A ausência de correções na alimentação dos menores eleva a probabilidade de ganho de peso e o aparecimento de enfermidades associadas à obesidade, a exemplo de diabetes e hipertensão. Para obter êxito na adoção de uma nova postura alimentar, a dedicação dos pais é fundamental para incentivar as crianças e evitar que elas se sintam solitárias no processo.
Orientações práticas para a educação nutricional
O primeiro passo para a mudança é o exemplo dentro de casa. Os adultos devem consumir os mesmos alimentos saudáveis oferecidos aos filhos e realizar as refeições em conjunto, visto que as crianças tendem a copiar o comportamento alimentar de quem convive com elas.

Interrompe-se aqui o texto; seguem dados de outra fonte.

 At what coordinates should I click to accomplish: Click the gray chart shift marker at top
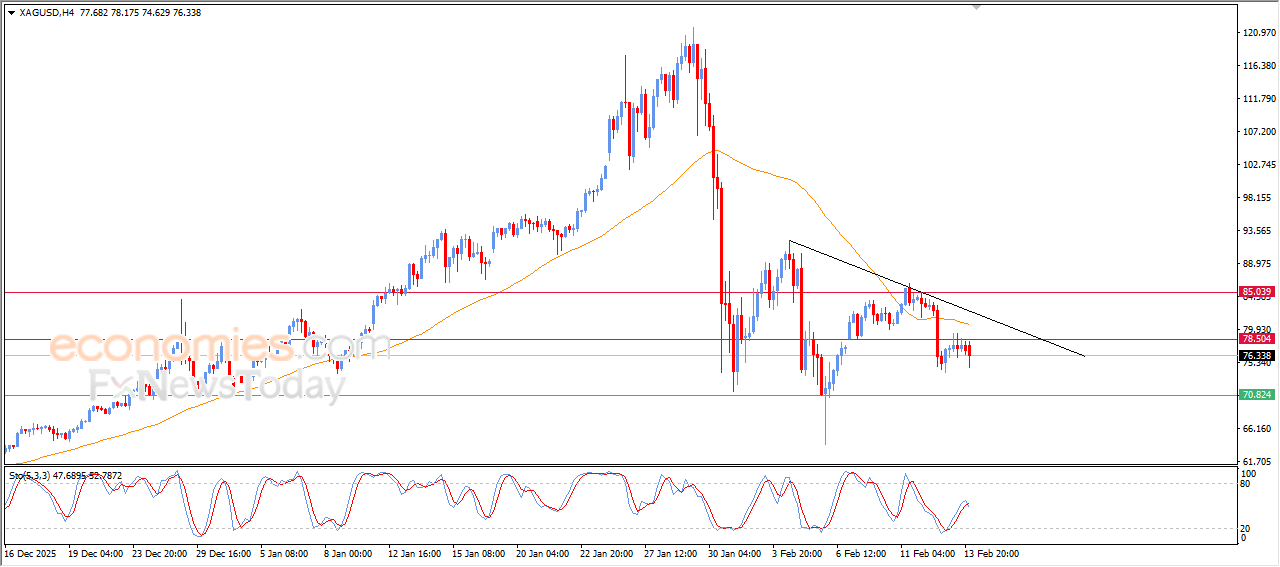pyautogui.click(x=977, y=7)
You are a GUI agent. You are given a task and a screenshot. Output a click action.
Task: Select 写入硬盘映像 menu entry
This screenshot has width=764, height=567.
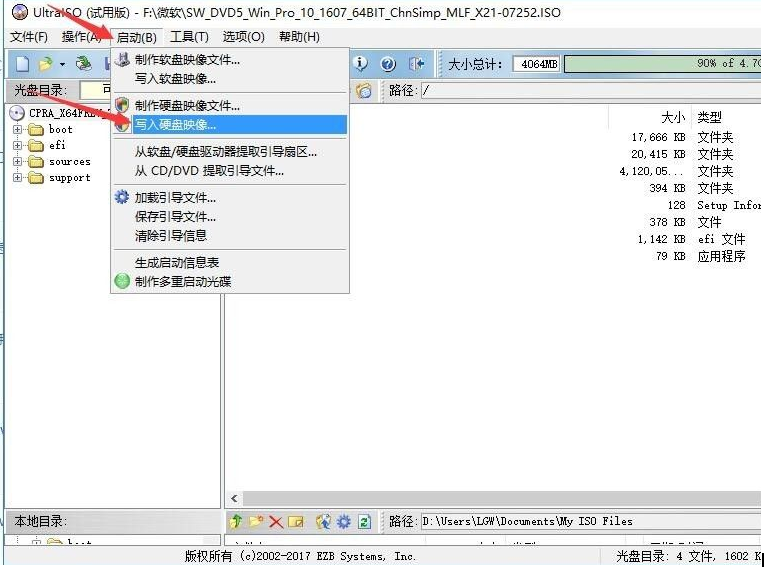(175, 125)

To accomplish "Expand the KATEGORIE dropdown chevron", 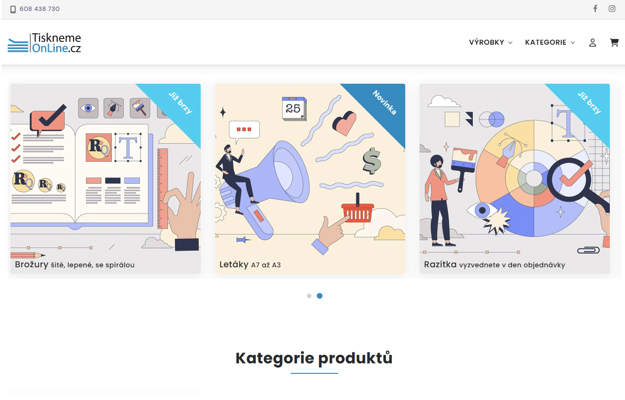I will [573, 43].
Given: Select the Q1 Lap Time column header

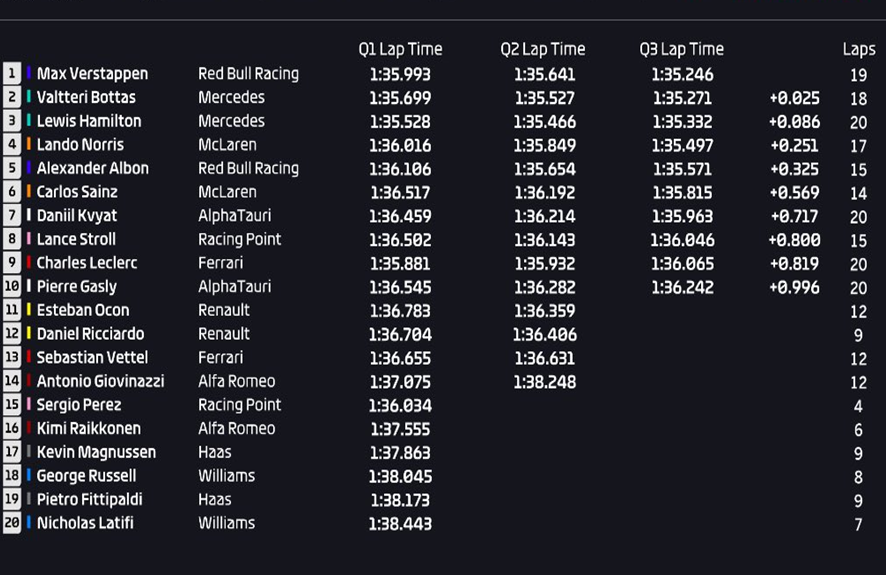Looking at the screenshot, I should (400, 50).
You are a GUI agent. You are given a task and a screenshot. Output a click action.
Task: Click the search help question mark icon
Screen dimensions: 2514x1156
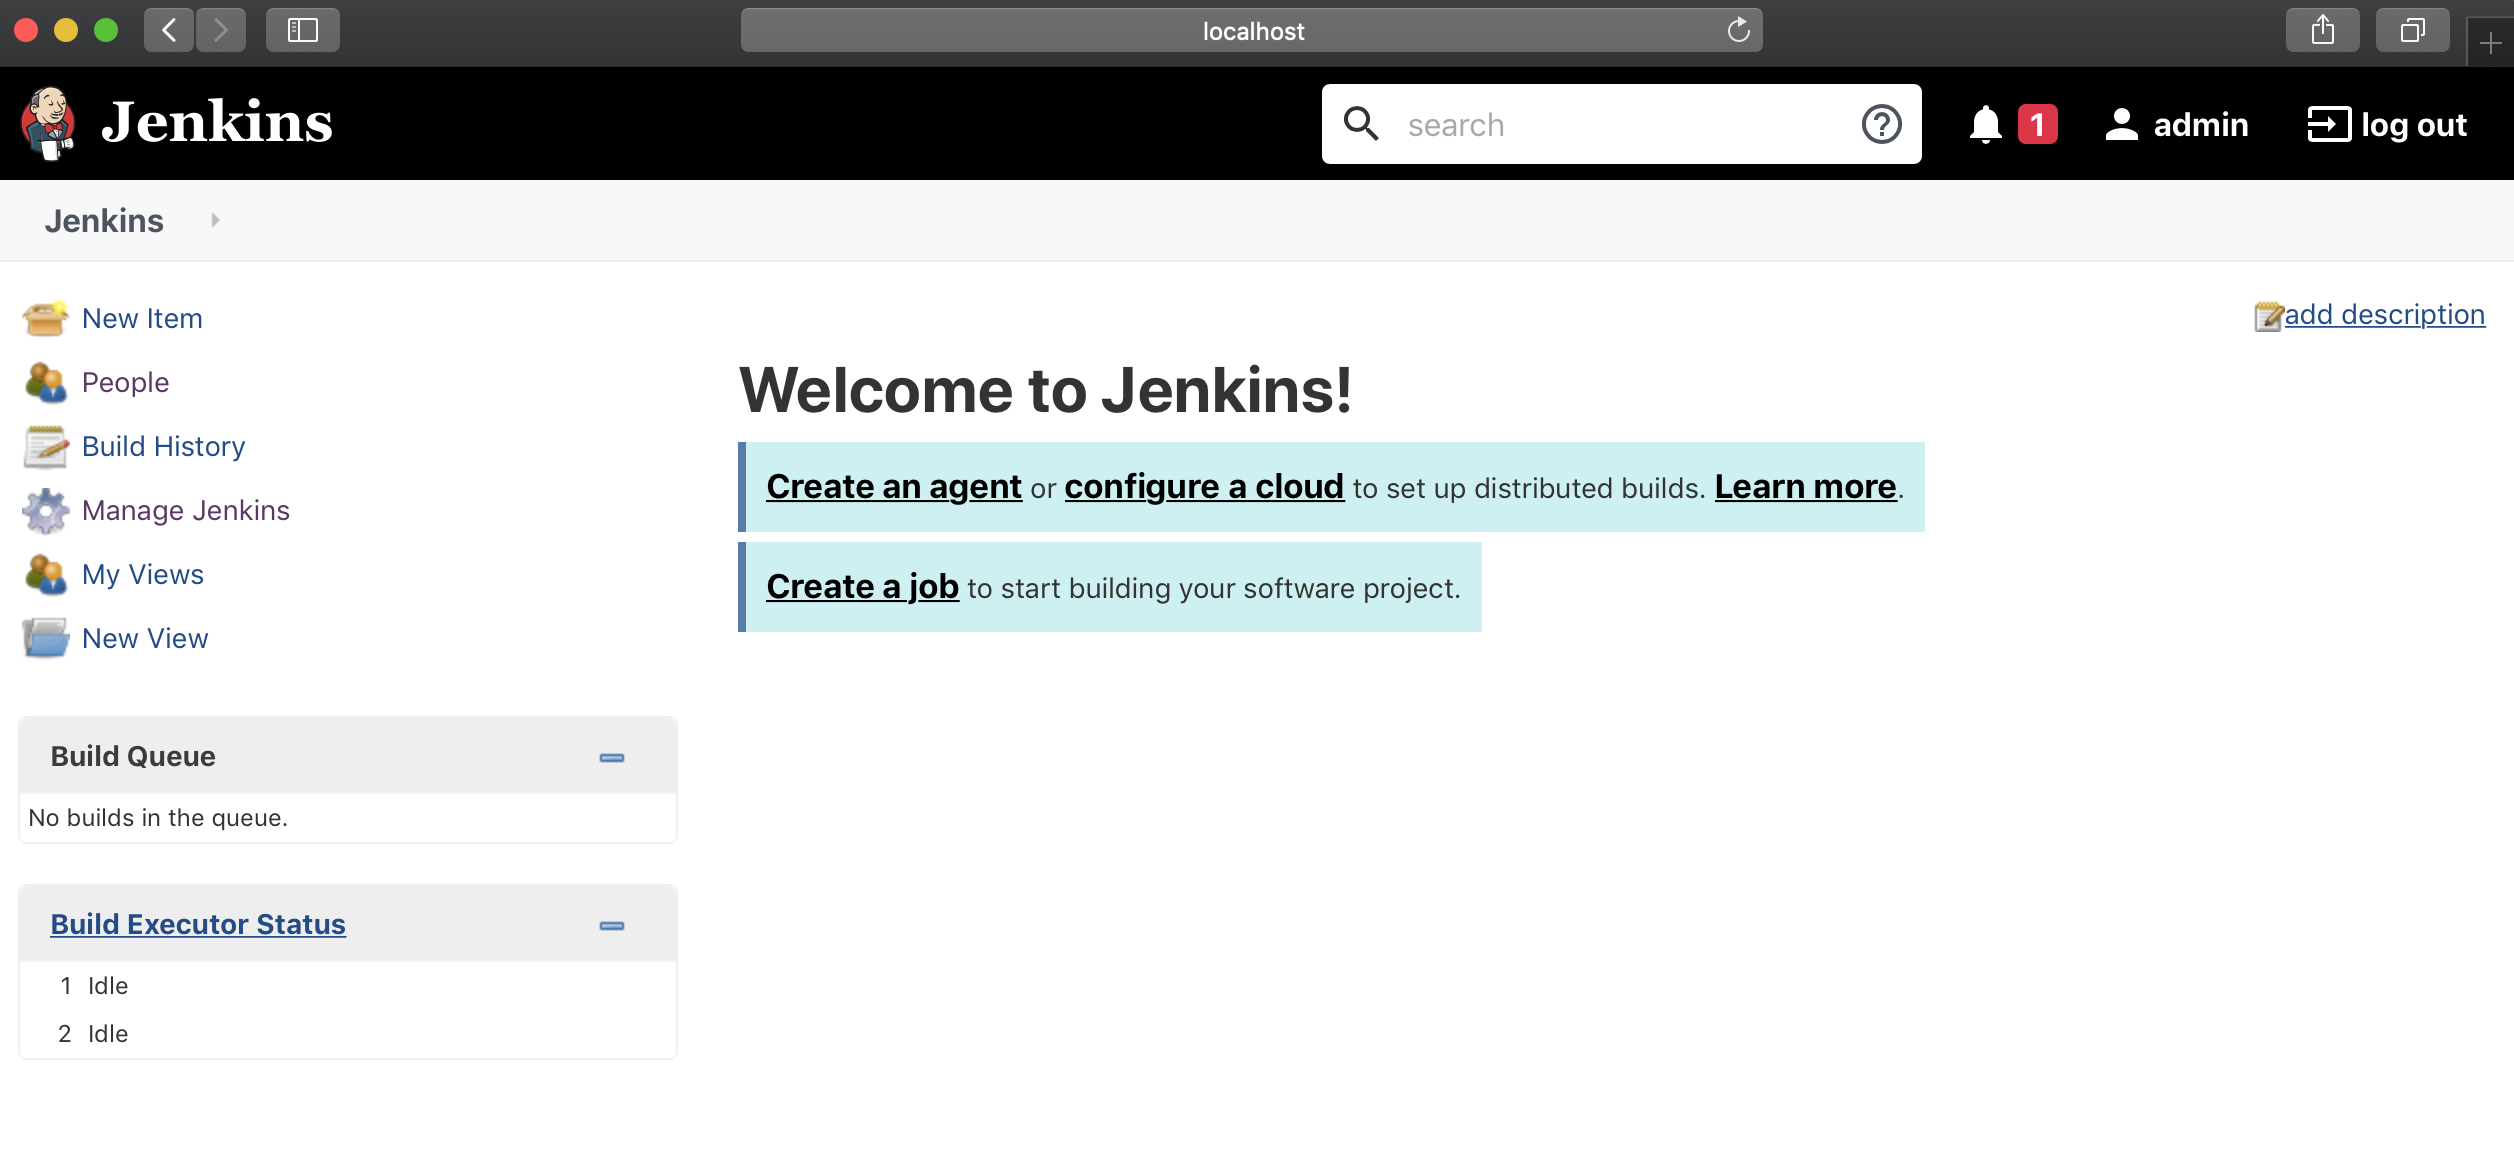[1881, 125]
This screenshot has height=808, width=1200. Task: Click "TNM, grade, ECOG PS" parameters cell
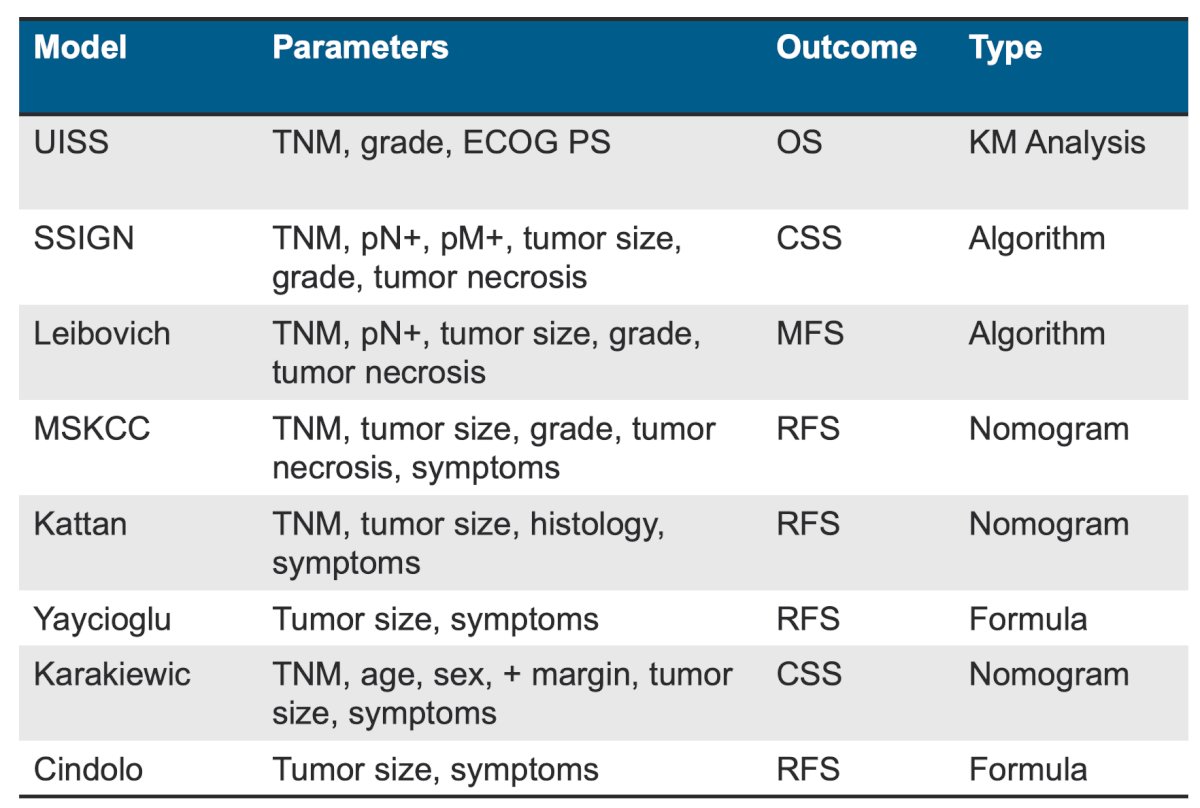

O controle das quantidades também é necessário, pois mesmo os alimentos saudáveis não devem ser ingeridos sem moderação. Além disso, recomenda-se evitar refeições em frente à televisão, prática que distrai a atenção e pode levar o menor a consumir mais do que o necessário.
A rotina diária deve incluir de cinco a seis refeições para prevenir longos períodos em jejum. No período noturno, a orientação é afastar pratos ricos em gordura, que exigem digestão mais lenta e podem prejudicar a qualidade do sono, já que o organismo desacelera durante o descanso.
Ambiente doméstico e rotina ativa
A organização da dispensa e da geladeira faz diferença na rotina. A recomendação é não manter em casa itens como refrigerantes, salgadinhos, bolachas e doces, que contêm altos níveis de carboidratos, gorduras e sódio, além de apresentarem baixa densidade de nutrientes essenciais para o desenvolvimento infantil.
Para estimular o interesse, os pais podem convidar os filhos a participarem do preparo de pratos, iniciando com sucos e saladas conforme a idade, explicando a função desses itens para a saúde. No aspecto físico, o incentivo a brincadeiras e jogos com gasto calórico deve substituir as horas prolongadas em frente a computadores e jogos eletrônicos.
Por fim, especialistas reforçam a necessidade de evitar o uso de termos ofensivos, como gorda e obesa, ou outros apelidos que possam desestimular o andamento do acompanhamento nutricional. A aplicação destas práticas contribui para a educação dos menores e eleva a qualidade da alimentação de toda a família.